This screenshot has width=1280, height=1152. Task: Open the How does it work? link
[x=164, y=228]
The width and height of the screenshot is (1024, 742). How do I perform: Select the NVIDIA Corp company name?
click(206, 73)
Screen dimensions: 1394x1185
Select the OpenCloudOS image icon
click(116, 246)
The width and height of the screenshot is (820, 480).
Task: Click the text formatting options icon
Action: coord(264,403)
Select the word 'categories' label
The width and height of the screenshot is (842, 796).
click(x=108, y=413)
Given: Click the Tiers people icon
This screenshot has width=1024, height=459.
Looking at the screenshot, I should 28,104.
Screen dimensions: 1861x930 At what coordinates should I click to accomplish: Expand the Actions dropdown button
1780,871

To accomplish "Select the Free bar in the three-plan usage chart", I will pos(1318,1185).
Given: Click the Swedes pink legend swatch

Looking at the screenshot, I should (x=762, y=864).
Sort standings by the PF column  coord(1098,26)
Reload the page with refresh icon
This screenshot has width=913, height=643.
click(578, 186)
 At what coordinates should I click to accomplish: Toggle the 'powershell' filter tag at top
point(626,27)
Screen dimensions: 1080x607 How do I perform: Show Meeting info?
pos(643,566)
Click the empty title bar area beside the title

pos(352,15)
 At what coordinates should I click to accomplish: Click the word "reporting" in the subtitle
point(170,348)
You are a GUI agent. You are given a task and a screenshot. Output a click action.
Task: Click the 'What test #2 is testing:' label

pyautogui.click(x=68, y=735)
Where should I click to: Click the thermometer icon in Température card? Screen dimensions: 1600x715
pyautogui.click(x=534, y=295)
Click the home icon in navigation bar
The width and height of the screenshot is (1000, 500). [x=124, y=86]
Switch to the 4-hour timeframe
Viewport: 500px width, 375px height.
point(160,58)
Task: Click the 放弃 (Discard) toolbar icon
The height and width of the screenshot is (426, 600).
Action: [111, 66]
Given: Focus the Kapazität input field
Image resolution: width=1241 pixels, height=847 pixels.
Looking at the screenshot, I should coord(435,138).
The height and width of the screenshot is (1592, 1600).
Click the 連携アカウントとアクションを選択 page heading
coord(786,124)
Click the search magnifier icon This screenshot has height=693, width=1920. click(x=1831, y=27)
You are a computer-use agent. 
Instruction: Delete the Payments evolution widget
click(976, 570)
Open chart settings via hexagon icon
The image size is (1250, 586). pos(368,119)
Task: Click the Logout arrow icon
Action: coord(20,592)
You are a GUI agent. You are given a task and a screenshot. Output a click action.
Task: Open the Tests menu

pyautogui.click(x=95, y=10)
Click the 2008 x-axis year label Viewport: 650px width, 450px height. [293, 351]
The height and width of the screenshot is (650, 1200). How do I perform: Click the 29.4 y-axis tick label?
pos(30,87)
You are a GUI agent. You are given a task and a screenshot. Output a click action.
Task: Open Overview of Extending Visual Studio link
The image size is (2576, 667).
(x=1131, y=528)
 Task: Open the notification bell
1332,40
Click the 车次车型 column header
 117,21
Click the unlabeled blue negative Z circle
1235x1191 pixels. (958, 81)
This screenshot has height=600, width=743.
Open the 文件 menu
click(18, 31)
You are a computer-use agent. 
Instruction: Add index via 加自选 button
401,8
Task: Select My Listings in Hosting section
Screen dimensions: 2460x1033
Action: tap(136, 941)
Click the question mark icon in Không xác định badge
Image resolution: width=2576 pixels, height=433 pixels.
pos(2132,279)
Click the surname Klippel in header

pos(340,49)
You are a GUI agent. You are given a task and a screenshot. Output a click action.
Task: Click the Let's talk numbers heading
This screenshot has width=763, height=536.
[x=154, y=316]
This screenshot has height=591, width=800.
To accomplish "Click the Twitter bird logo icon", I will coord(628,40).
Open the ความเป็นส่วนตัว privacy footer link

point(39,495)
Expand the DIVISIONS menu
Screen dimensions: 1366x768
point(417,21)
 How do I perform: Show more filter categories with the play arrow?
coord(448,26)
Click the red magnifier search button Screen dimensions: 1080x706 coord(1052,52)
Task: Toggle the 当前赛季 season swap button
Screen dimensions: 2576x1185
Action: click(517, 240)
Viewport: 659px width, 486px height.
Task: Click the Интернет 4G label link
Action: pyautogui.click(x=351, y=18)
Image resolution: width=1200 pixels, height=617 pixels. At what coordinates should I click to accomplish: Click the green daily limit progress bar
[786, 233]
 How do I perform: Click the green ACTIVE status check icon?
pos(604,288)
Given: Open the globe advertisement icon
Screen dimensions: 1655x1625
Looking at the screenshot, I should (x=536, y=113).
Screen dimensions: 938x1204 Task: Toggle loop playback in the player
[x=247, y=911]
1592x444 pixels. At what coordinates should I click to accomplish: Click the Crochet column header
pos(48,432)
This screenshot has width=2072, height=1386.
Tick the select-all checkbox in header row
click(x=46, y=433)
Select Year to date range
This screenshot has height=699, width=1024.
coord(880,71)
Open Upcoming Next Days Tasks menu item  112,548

• Task objective: Precisely reproduce the lines of the entries, beginning at the first and ending at the one containing "Reload the page with refresh icon". Add nothing.

• Solution:
This screenshot has width=1280, height=1152. Task: Open the How does it work? link
[x=164, y=228]
The width and height of the screenshot is (1024, 742). How do I perform: Select the NVIDIA Corp company name?
click(206, 73)
Screen dimensions: 1394x1185
Select the OpenCloudOS image icon
click(116, 246)
The width and height of the screenshot is (820, 480).
Task: Click the text formatting options icon
Action: coord(264,403)
Select the word 'categories' label
The width and height of the screenshot is (842, 796).
click(x=108, y=413)
Given: Click the Tiers people icon
This screenshot has width=1024, height=459.
Looking at the screenshot, I should 28,104.
Screen dimensions: 1861x930 At what coordinates should I click to accomplish: Expand the Actions dropdown button
1780,871

To accomplish "Select the Free bar in the three-plan usage chart", I will pos(1318,1185).
Given: Click the Swedes pink legend swatch

Looking at the screenshot, I should (x=762, y=864).
Sort standings by the PF column  coord(1098,26)
Reload the page with refresh icon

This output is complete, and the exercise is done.